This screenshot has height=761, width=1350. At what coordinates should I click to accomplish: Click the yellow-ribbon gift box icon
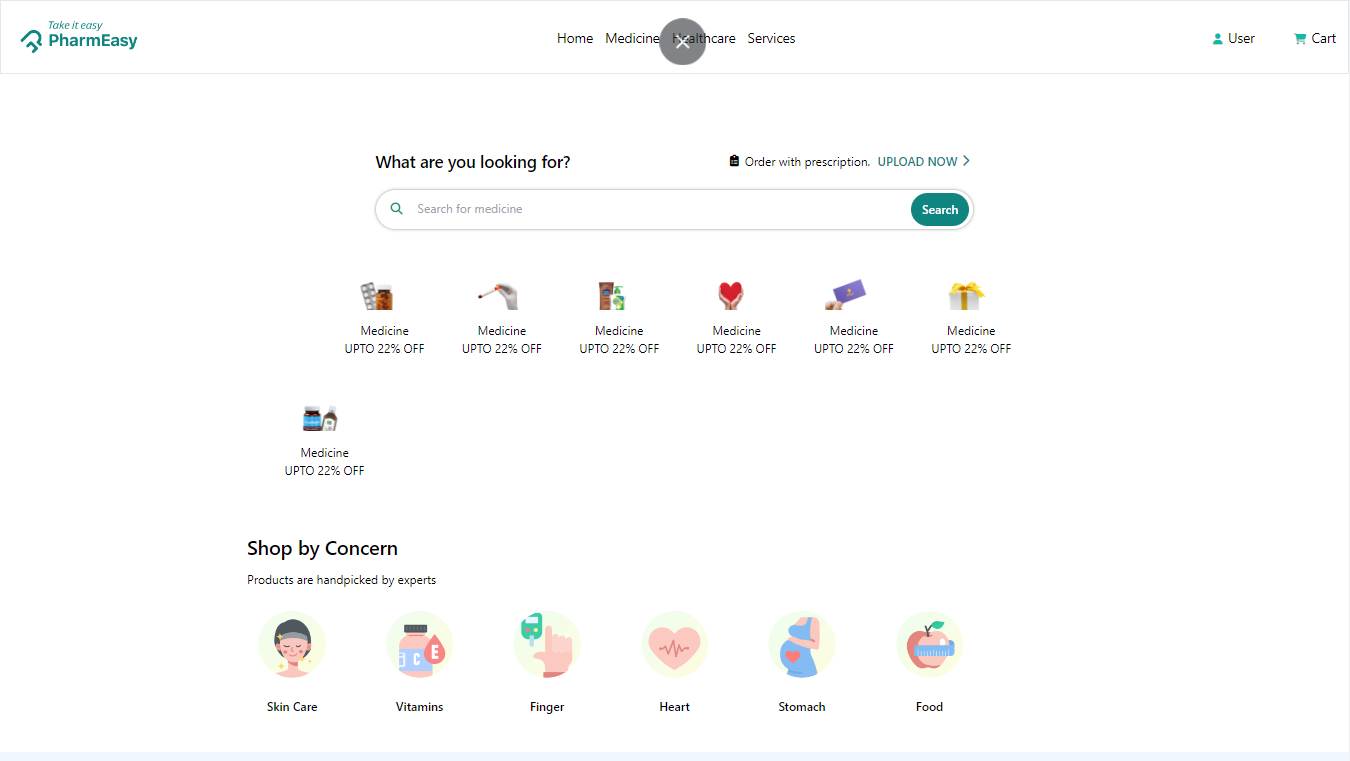(966, 295)
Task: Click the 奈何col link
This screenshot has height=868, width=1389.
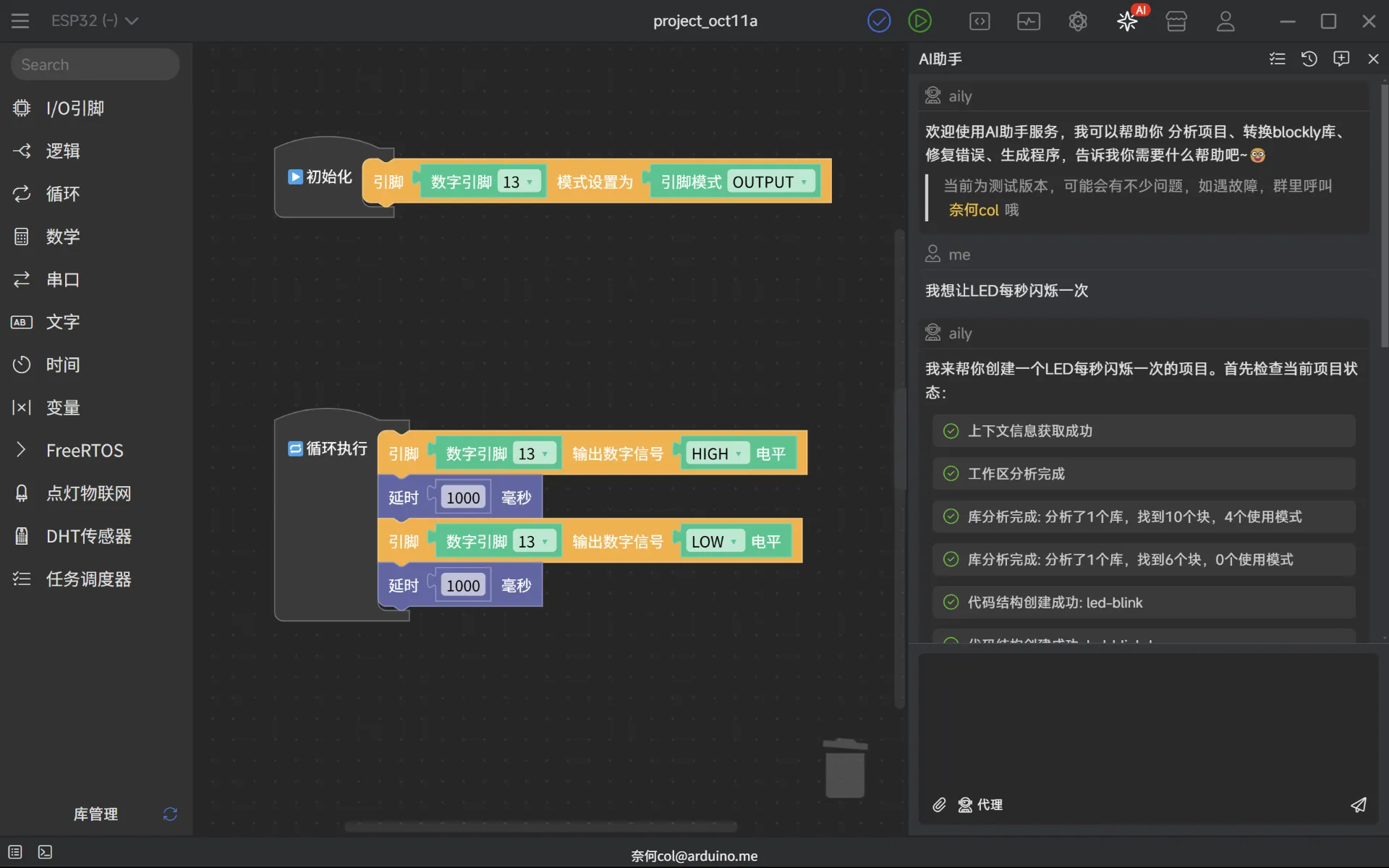Action: pos(973,210)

▬▬▬

# Work to be completed:
Express every line of the entries above as a JSON list of strings, one string per line, with blank lines omitted. Leave the pictures out.

# Full solution:
[
  "This screenshot has height=761, width=1350. At what coordinates should I click to accomplish: Click the yellow-ribbon gift box icon",
  "(966, 295)",
  "Task: Click the 奈何col link",
  "This screenshot has height=868, width=1389.",
  "Action: pos(973,210)"
]